Wird eine Entscheidung vom Team einfach per Mehrheitsentscheidung »durchgezogen«, weil man das ja einmal so festgelegt oder immer so gemacht hat, könnten die überstimmten Verlierer ein »inneres Konto« für die empfundene Niederlage anlegen. Sie werden eine nächste Entscheidung erschweren, falls auch die wieder zu ihren Ungunsten auszufallen droht. So bilden sich mit der Zeit Grüppchen der Abgehängten und Übersehenen, die frustriert Entscheidungsprozesse aktiv hemmen, blockieren oder sich einfach dem Prozedere entziehen, statt konstruktive Vorschläge einzubringen.

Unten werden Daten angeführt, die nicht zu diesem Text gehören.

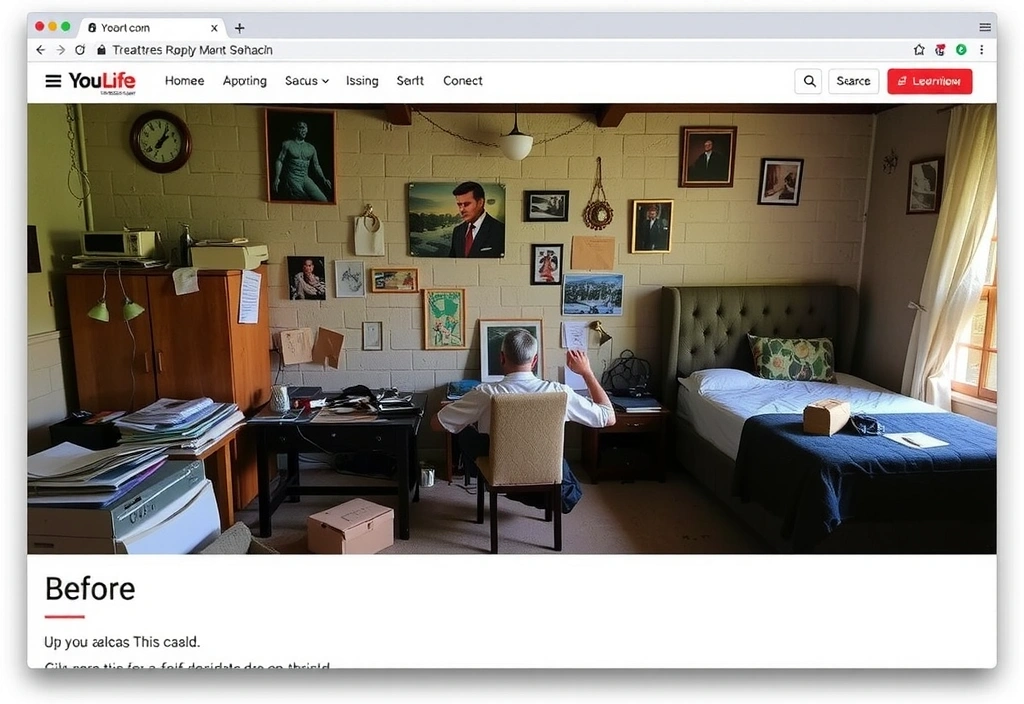
Task: Bookmark page with the star icon
Action: (x=919, y=50)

Es ist zu befürchten, dass das langfristig Folgen auf der Beziehungsebene auslöst. Solche Teams verlernen allmählich, einvernehmliche Lösungen zu finden. Stattdessen wächst die Gefahr, dass zunehmend Entscheidungen autoritär durchgezogen werden. In der Not wird manchmal eine alle zufrieden stellende »Wunder«-Lösung von außen erwartet, z.B. von einem Vorgesetzten oder einem externen Berater.

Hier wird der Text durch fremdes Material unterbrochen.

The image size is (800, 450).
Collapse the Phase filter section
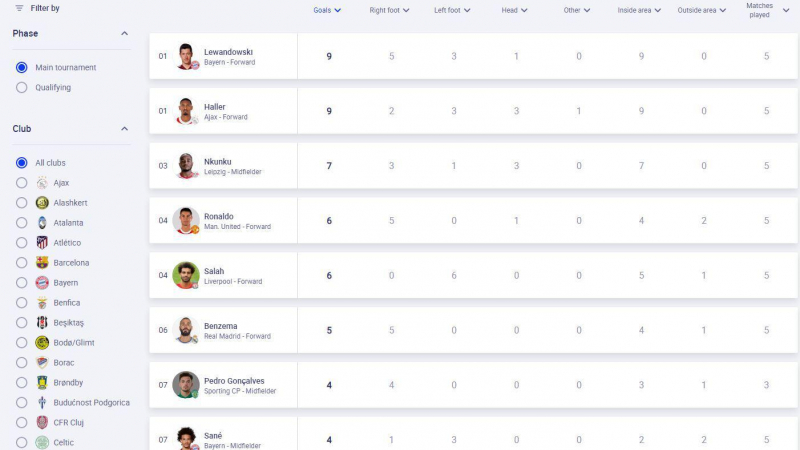pos(125,34)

Aber solche Wunder geschehen erfahrungsgemäß selten und führen nicht unbedingt zu einem Konsens.

Wie lässt sich eine derartige Entwicklung vermeiden?

Durch »systemisches Konsensieren«. Bei dieser Methode der Entscheidungsfindung

  • werden für jedes vorhandene Problem beliebig viele, aber mehr als drei Lösungsvorschläge gesammelt mit dem verabredeten Ziel, am Ende einen Konsens zu finden;
  • werden auftretende Widerstände (oder Vorbehalte) gegen einen oder mehrere Vorschläge als Ressourcen und nicht als Blockade oder Veto verstanden;
  • zeichnet sich am Ende die beste Lösung dadurch aus, dass gegen sie die wenigsten Widerstände bestehen;
  • wird größtes Einvernehmen (Konsens) hergestellt.

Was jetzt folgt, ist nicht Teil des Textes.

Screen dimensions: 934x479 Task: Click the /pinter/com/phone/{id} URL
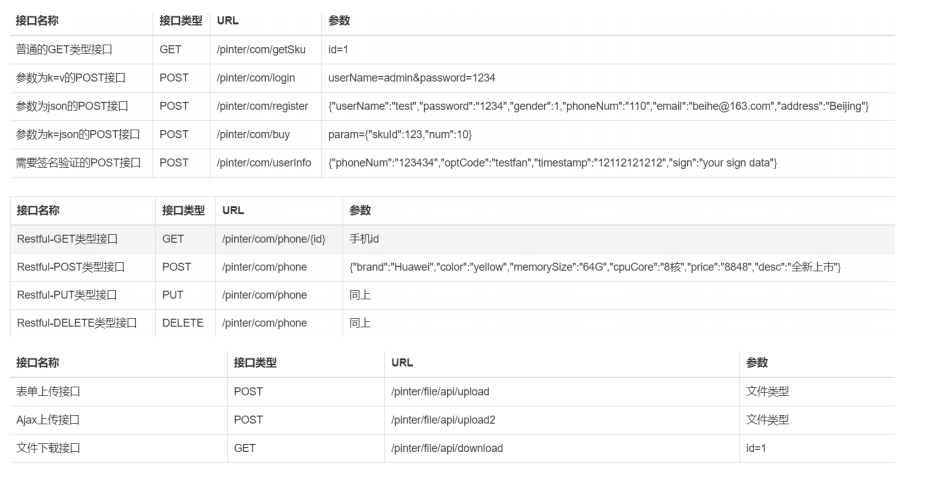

Wie kann das oben beschriebene Team einen Konsens finden?

In einer Bewertung, in unserem Fall der Farbauswahl (sie ist auch ohne vorherige Mehrheitsabstimmung möglich), schaut das Team auf Widerstände bzw. Vorbehalte gegen jeden einzelnen der vorgebrachten Vorschläge. Diese Widerstände werden von jeder Person durch eine individuelle Bewertung erfragt, auf einer Skala von 10 – totaler Widerstand: »Diesem Vorschlag kann ich auf gar keinen Fall zustimmen« bis 0 – völlige Akzeptanz: »Gegen diesen Vorschlag habe ich überhaupt keinen Widerstand, ich kann ihm voll zustimmen.« Alle Wertungen dazwischen werden nach persönlichem Gefühl entschieden.Nach kurzer Bedenkzeit soll jedes Teammitglied zu jedem Vorschlag seinen Widerstand auf der Skala von 0-10 offen aussprechen oder geheim auf einem Zettel abgeben. Die Ergebnisse werden gesammelt und anschließend auf einem Flipchart für alle sichtbar gemacht.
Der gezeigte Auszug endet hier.